Written from the highly specific viewpoint of a cat living inside a lunar station with her chilled-out astronaut owner, Riddle’s tale encompasses life on the moon and life on earth. He shows us the safe repetitions of an inside life and the dangers and wonders of an outside life.

The cat looks through the glass and explains quite how hostile to creatures it is out there on the moon: how a bowl of water left out in the sun would boil and how, at night, it is ten times colder than a fridge freezer. “Then there are tiny rocks called micrometeoroids whizzing around at ten kilometres per second. That troubles Cat.”

But when Cat dreams, she goes outside. In zero gravity “She leaps and pounces further than she’s ever leapt or pounced.” Her dreams then take her to earth, a place of great beauty and diversity, of flowing water, birds, butterflies and insects. It is “not too hot, and it’s not too cold” and there she can revel in life as an outside cat.

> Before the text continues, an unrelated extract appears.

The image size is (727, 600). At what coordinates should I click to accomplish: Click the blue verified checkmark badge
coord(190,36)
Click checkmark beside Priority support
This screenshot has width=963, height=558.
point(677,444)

It is a artful demonstration of just how lucky we are to have earth as our home.

Visually the book is brilliantly conceived. Riddle superimposes his simple hand-drawn cat and astronaut on to real NASA photographs of the moon. The cat’s dream of the earth is collaged from antique engravings and watercolours, along with Riddle’s own drawings.
At the close of the book, Cat wakes from her dream, her world shrinks again to a beige interior, with a single pot plant and her small ball which resembles the earth. “And that is that.”

This is a book which – thanks to its enigmatic feline lead character – does not tell readers what to think or what to feel. But it certainly prompts a lot of thinking and feeling.
There will be more about cats another time.